• _Your task_
Which lines in the records below contain the word "computer"? Return each of them.

• _Data_
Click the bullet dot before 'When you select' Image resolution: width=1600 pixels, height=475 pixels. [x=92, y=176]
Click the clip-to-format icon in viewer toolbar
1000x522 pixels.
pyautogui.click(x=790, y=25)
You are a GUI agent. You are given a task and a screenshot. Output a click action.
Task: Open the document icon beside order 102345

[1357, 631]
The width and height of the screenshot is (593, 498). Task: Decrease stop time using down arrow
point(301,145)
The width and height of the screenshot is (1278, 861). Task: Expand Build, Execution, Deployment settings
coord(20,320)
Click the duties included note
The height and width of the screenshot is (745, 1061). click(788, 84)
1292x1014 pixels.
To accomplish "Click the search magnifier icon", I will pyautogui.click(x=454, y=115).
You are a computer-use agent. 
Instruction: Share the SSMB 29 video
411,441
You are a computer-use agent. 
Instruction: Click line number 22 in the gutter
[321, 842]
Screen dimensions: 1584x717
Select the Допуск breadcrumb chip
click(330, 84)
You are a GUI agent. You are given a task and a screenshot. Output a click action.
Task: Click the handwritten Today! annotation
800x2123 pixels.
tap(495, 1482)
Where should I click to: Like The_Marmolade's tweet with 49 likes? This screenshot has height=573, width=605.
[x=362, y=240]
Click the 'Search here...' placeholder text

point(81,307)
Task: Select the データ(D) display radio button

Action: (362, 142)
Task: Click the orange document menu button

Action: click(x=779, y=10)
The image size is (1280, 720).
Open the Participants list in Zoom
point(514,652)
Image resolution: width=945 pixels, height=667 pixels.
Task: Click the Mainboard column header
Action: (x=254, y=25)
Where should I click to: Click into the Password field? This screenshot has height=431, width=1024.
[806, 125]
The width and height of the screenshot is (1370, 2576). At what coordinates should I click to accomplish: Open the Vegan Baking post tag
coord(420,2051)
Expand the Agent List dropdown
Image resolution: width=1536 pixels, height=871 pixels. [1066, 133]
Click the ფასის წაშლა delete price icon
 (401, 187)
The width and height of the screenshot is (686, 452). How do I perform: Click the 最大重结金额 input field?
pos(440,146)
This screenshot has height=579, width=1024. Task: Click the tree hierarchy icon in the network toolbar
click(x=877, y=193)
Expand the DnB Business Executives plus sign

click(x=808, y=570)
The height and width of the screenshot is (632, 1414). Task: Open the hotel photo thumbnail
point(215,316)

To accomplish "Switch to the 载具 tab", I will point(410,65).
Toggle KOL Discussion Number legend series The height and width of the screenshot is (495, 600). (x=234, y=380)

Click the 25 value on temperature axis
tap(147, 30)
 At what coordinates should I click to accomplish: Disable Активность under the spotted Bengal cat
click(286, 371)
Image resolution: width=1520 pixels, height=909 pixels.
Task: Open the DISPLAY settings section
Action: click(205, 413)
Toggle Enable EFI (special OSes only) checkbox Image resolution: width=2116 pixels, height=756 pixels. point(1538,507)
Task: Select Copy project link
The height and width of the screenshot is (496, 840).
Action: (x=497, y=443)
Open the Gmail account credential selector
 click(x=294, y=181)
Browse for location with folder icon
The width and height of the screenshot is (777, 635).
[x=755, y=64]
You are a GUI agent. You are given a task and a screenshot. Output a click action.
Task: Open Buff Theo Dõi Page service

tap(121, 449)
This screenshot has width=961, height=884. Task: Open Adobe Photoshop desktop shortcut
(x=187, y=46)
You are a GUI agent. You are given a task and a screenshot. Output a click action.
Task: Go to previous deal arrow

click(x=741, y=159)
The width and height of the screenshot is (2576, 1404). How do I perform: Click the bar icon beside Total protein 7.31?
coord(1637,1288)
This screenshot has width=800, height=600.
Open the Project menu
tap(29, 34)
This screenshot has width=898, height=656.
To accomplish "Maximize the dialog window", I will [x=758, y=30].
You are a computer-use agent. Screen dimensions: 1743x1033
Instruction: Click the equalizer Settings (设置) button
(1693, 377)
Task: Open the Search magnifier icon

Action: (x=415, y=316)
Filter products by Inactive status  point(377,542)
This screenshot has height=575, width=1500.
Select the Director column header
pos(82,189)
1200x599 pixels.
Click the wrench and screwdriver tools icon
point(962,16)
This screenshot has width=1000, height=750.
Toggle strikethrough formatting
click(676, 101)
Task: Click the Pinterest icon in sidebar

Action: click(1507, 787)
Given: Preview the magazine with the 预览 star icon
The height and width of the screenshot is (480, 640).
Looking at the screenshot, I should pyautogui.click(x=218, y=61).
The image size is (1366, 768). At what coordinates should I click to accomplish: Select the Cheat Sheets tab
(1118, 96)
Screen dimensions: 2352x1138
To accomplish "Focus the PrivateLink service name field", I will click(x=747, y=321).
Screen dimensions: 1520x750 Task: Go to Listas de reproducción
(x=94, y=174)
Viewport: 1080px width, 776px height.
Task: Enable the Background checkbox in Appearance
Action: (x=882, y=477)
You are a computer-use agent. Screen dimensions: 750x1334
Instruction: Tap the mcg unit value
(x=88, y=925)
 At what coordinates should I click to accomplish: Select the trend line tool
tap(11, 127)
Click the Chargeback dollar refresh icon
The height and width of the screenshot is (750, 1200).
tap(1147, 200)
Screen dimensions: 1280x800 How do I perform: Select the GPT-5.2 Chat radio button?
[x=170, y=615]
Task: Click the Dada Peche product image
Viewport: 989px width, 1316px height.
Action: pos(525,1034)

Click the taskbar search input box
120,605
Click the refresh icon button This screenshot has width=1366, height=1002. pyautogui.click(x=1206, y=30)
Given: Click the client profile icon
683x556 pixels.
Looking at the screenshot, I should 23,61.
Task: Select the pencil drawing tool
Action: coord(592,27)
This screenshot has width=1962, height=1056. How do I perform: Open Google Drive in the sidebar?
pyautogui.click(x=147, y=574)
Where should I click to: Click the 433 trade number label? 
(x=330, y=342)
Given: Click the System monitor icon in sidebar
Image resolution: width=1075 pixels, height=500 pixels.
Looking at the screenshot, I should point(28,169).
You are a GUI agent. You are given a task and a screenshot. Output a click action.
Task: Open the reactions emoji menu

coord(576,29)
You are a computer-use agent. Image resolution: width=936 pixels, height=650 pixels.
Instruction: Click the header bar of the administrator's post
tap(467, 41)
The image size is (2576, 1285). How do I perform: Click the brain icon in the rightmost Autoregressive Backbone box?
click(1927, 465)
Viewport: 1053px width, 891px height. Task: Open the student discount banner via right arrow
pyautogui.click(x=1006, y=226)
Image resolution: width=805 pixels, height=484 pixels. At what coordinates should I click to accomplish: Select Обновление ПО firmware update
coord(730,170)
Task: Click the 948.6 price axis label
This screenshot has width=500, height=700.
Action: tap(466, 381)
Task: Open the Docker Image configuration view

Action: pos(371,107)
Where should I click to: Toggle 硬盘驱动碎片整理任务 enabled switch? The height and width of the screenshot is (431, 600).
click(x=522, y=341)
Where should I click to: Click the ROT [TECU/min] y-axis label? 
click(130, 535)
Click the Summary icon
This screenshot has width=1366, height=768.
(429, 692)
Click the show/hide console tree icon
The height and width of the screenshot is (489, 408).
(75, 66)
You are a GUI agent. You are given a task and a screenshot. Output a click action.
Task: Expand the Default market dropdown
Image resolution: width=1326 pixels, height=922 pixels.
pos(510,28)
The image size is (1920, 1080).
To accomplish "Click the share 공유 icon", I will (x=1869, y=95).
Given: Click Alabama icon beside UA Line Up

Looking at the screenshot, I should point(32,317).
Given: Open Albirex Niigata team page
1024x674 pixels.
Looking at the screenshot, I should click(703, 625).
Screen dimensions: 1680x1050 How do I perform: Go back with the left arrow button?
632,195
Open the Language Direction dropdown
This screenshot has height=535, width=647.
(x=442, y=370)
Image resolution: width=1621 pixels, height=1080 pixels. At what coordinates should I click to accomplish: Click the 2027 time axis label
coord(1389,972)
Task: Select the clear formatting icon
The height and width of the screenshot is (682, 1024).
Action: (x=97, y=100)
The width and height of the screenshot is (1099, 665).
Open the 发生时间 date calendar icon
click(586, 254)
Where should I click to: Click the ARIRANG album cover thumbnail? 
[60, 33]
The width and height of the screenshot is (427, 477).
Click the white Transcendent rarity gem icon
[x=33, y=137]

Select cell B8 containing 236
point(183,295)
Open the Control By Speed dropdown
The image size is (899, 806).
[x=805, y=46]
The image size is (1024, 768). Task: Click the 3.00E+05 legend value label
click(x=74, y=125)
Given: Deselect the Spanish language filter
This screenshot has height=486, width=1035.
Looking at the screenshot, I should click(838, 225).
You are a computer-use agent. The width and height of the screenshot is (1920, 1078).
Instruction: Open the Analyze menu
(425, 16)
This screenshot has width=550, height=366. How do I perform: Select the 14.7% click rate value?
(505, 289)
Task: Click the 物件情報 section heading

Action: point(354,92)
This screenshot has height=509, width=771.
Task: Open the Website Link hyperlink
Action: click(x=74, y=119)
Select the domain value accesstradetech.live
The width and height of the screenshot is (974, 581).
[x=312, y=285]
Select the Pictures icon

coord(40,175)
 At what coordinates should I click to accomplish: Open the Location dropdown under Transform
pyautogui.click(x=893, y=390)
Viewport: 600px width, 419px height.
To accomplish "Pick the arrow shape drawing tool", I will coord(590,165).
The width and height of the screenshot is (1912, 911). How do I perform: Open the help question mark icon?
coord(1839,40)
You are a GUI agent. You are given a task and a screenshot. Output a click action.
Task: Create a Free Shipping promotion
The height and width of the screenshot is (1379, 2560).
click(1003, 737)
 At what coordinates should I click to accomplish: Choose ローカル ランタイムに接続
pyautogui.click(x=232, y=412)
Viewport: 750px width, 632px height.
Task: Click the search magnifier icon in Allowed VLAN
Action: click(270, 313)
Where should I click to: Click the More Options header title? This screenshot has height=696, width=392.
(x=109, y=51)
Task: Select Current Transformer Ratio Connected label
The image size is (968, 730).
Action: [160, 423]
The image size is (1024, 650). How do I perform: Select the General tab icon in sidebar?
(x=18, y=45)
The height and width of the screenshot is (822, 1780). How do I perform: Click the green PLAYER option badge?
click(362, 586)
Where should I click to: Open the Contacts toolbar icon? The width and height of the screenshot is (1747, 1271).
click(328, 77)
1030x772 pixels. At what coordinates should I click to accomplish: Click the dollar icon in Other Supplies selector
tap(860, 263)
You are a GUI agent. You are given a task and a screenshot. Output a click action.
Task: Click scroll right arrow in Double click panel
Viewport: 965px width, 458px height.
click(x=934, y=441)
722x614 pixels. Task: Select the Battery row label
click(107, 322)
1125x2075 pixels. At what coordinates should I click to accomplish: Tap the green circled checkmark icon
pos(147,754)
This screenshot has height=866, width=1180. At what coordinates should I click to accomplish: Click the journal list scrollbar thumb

• _Solution_
You are a computer-use agent. 
You are a computer-use agent. 
You are a computer-use agent. Screen dimensions: 1743x1033
You are a computer-use agent. Screen dimensions: 750x1334
You are a computer-use agent. Image resolution: width=936 pixels, height=650 pixels.
You are a computer-use agent. The width and height of the screenshot is (1920, 1078).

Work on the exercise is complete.